The set of vector which map to 0 under a given linear transformation is a subspace.
The nullspace (or
kernel) of a matrix $A
\in \R ^{m \times n}$ is the set
\[
\Set{x \in \R ^n}{Ax = 0}.
\]
We denote the nullspace of $A \in \R ^{m \times n}$ by $\null(A) \subset \R ^{n}$. Some authors denote the nullspace of $A$ by $\mathcal{N} (A)$.
Of course, the nullspace of a matrix is a subspace There are a few routes to see this.
The first is direct. If $w, z \in \null(A)$, then $Aw = 0$ and $Az = 0$. So then $A(w + z) = Aw + Az = 0$. So $\null(A)$ is closed under vector addition. Also $A(\alpha w) = \alpha (Aw) = 0$ for all $\alpha \in \R $. [In particular $A0 = 0$, so $0 \in \null(A)$; i.e., $\null(A)$ contains the origin.] So $\null(A)$ is closed under scalar multiplication.

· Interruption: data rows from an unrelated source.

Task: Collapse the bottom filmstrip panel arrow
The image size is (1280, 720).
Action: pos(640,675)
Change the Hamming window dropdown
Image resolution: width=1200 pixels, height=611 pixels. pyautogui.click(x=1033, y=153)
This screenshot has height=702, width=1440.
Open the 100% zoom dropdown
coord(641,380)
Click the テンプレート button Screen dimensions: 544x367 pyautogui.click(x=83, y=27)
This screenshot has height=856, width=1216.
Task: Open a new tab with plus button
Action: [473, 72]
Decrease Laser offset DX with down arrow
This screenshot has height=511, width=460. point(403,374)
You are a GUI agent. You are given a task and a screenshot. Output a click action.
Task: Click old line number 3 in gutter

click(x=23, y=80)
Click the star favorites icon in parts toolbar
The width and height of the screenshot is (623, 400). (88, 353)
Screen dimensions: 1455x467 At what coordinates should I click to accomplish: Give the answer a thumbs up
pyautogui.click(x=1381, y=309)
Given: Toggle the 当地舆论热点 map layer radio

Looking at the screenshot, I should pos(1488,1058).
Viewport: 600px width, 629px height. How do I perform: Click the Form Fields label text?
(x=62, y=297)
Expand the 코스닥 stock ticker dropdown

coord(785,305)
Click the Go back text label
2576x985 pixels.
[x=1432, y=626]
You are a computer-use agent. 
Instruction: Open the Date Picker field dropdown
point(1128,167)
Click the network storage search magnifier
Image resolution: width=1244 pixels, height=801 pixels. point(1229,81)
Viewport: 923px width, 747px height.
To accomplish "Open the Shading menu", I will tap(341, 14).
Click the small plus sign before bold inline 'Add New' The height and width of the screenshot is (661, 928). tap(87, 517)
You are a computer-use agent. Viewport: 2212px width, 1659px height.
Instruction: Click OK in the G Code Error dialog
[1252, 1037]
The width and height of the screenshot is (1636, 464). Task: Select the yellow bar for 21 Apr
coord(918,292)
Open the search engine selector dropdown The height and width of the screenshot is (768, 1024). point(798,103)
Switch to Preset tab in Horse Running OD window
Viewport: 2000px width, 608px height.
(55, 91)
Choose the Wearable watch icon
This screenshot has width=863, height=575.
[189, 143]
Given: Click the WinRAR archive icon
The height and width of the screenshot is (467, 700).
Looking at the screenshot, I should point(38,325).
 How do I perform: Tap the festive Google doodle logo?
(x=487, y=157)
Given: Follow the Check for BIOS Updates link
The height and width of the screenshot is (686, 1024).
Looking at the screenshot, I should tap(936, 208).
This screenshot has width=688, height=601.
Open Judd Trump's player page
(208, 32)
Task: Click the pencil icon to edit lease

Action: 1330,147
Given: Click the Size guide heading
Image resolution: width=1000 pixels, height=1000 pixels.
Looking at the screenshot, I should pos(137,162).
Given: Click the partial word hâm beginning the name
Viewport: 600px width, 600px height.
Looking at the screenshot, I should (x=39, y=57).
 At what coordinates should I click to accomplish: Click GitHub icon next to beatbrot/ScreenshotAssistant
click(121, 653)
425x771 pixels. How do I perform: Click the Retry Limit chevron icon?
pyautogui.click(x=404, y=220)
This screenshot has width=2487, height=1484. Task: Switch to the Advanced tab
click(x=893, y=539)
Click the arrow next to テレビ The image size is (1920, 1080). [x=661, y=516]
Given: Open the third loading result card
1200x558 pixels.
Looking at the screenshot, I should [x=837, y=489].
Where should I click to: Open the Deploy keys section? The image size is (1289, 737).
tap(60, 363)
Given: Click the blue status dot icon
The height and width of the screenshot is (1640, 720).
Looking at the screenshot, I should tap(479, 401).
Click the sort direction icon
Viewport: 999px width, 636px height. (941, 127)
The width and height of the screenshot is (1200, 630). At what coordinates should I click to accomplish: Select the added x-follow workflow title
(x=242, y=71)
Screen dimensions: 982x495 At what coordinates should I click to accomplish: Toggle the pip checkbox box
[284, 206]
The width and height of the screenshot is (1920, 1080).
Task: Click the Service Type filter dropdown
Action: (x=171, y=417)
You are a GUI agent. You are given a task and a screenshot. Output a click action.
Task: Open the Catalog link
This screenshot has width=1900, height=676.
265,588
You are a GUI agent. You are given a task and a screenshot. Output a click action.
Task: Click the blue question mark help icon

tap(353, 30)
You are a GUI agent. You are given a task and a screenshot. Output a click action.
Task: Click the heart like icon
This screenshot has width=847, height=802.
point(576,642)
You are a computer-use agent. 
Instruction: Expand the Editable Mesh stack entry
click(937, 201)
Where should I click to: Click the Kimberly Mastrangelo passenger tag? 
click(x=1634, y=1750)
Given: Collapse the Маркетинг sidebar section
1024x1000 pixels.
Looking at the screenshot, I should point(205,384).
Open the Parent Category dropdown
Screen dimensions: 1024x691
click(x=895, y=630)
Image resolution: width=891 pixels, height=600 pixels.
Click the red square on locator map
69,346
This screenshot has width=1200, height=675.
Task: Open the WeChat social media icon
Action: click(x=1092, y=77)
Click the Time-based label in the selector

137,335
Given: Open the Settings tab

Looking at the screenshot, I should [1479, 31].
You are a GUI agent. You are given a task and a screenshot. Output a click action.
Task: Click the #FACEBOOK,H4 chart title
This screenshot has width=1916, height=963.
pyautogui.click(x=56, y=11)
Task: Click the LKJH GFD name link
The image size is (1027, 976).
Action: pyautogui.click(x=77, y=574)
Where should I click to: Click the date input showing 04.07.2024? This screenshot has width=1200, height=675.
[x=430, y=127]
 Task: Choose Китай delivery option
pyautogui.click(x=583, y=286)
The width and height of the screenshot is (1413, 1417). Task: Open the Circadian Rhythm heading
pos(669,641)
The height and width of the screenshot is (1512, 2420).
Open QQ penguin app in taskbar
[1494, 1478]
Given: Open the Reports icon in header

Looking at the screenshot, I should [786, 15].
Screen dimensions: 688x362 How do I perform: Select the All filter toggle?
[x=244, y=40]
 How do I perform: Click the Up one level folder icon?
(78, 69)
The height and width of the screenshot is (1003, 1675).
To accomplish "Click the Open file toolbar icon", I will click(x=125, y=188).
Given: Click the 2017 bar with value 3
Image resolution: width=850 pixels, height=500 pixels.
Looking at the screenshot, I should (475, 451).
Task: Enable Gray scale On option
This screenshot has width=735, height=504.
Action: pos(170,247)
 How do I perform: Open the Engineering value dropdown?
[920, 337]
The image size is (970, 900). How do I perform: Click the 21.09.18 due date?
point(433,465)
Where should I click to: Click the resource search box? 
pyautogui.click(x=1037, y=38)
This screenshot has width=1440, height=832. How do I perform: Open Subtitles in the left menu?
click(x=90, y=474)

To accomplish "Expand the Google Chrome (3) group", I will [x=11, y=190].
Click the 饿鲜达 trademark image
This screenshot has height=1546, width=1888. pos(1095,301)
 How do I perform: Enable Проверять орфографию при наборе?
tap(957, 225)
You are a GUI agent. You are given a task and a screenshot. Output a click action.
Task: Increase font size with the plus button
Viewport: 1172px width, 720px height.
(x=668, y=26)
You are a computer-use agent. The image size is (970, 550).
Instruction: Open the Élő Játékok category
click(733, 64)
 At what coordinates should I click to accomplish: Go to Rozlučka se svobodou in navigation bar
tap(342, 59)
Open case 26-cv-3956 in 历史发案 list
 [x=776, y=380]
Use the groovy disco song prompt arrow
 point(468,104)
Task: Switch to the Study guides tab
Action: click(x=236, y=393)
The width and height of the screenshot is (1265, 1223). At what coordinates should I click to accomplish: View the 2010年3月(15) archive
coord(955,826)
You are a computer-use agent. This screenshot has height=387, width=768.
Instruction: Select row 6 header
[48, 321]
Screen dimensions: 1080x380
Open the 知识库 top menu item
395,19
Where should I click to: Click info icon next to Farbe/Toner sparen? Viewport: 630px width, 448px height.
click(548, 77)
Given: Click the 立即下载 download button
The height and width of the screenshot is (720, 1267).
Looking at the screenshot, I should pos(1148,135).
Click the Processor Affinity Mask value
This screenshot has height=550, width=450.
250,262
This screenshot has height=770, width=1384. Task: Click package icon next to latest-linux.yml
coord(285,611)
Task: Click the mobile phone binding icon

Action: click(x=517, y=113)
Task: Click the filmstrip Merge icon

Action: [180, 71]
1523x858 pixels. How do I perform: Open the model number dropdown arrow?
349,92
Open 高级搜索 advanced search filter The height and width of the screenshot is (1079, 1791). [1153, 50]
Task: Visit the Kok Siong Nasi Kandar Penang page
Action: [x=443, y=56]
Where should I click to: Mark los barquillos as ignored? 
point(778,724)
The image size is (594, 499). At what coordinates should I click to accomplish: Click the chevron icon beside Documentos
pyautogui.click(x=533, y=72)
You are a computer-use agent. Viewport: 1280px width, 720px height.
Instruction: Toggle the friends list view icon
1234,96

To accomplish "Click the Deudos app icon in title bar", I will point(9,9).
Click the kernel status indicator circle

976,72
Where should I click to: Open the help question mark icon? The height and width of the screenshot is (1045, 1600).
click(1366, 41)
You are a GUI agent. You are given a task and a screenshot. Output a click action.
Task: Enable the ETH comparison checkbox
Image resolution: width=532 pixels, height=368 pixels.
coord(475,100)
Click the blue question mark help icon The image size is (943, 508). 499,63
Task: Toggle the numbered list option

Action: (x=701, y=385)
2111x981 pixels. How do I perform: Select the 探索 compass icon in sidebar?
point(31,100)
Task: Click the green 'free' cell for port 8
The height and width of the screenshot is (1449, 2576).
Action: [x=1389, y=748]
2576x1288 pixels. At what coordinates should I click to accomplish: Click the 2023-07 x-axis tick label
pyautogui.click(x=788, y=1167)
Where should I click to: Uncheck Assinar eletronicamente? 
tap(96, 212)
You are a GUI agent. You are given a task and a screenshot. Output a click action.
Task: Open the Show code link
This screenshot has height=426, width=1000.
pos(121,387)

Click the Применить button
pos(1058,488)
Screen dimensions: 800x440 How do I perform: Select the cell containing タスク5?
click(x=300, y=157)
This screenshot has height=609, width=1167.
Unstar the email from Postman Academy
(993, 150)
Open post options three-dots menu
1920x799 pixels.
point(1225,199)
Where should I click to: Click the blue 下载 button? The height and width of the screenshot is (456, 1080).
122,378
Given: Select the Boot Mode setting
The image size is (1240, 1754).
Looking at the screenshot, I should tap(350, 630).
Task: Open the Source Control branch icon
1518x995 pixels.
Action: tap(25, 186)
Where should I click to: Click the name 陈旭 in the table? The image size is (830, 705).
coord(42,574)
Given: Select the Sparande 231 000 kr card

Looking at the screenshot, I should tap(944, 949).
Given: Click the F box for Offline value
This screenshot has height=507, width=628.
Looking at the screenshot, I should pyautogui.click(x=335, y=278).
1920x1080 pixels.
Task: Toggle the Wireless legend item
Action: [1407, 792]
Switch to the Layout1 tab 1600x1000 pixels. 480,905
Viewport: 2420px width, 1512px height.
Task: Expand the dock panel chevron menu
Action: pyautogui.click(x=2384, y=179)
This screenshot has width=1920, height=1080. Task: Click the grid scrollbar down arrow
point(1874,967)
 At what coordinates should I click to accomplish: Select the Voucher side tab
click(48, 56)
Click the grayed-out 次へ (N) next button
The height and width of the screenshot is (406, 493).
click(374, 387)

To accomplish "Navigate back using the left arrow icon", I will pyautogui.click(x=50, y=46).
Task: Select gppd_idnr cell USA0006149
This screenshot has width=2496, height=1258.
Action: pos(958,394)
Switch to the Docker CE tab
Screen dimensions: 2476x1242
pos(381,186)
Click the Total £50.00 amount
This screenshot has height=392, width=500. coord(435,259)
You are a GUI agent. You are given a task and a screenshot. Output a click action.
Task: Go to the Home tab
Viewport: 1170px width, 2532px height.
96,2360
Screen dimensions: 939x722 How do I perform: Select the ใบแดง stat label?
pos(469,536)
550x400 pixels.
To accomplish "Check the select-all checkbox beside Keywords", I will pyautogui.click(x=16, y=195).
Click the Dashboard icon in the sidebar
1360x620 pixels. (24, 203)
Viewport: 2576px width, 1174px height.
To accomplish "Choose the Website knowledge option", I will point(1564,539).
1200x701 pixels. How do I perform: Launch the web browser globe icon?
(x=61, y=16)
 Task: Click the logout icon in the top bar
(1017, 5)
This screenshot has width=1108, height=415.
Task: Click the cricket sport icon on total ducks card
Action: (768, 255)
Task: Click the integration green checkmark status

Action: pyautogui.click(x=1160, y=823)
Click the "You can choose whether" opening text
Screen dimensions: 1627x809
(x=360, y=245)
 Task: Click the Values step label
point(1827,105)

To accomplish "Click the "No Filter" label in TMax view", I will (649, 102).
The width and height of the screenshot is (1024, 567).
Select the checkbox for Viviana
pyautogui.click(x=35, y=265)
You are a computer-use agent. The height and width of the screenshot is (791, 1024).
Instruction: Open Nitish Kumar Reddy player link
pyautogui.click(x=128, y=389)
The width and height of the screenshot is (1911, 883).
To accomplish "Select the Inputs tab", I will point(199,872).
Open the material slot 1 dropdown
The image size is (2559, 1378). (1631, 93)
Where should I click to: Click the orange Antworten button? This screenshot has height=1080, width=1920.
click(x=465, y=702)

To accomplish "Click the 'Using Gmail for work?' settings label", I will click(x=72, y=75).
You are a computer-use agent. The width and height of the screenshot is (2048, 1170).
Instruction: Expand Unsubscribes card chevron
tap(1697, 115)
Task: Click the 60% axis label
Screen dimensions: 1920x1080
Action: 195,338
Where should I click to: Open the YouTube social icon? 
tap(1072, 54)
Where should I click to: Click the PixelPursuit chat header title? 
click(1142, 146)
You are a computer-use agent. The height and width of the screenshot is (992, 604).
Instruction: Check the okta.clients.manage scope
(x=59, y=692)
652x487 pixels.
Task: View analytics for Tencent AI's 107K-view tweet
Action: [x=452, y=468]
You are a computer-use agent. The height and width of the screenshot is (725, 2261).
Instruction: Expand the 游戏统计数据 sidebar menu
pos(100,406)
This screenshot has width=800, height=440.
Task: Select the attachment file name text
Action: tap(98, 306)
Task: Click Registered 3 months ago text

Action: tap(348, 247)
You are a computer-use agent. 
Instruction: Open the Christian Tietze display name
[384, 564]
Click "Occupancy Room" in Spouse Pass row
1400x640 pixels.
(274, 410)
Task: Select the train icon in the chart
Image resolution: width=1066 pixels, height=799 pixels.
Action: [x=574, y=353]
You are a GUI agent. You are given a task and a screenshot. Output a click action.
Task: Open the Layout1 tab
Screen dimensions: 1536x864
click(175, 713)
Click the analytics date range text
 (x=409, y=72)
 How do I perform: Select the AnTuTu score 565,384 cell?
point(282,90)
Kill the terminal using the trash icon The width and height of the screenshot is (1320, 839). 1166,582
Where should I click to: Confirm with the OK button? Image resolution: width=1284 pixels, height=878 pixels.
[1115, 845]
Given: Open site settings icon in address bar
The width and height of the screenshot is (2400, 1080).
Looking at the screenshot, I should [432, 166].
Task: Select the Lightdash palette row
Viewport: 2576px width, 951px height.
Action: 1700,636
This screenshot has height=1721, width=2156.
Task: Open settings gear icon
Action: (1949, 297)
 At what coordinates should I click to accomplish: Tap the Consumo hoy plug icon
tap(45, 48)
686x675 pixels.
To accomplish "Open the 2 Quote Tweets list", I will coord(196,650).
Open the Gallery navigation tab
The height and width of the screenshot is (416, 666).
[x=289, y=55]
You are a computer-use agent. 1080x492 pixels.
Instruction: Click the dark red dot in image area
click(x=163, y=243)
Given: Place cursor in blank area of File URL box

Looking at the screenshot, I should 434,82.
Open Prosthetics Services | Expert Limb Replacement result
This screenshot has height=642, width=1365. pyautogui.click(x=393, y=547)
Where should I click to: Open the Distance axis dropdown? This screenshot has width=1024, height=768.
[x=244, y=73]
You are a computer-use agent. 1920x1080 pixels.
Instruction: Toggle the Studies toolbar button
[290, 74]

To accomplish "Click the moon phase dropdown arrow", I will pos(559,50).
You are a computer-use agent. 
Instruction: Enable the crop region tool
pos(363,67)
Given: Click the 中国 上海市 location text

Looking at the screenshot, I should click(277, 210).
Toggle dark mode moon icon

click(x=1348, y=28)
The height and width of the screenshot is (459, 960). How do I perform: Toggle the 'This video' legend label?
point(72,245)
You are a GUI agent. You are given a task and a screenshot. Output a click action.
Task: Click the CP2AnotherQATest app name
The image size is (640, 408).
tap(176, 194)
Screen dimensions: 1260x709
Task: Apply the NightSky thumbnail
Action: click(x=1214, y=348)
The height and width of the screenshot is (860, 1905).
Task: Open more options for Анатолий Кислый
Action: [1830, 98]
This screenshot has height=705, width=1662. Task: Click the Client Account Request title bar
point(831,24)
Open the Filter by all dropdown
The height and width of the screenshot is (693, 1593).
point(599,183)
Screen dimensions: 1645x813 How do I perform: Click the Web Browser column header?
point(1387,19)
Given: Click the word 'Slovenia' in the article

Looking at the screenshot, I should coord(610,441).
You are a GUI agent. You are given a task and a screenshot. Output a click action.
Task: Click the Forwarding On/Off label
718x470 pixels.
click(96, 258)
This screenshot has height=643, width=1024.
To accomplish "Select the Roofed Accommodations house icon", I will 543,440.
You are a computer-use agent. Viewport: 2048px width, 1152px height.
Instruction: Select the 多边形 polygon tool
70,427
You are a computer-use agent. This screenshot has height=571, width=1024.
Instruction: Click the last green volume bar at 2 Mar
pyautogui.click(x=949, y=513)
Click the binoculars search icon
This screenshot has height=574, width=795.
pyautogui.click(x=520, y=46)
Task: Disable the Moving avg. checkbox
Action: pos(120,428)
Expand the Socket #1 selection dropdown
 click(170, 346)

The second is by thinking about orthogonal complements. Second, we can view the $\null(A)$ as the set of vectors orthgonal to all the rows of $A$. In other words, $\null(A) = \set{\tilde{a}_1, \dots , \tilde{a}_m}^\perp $. The orthogonal complement of any set is a subspace (see Orthogonal Real Subspaces).
The dimension of the nullspace is called the nullity.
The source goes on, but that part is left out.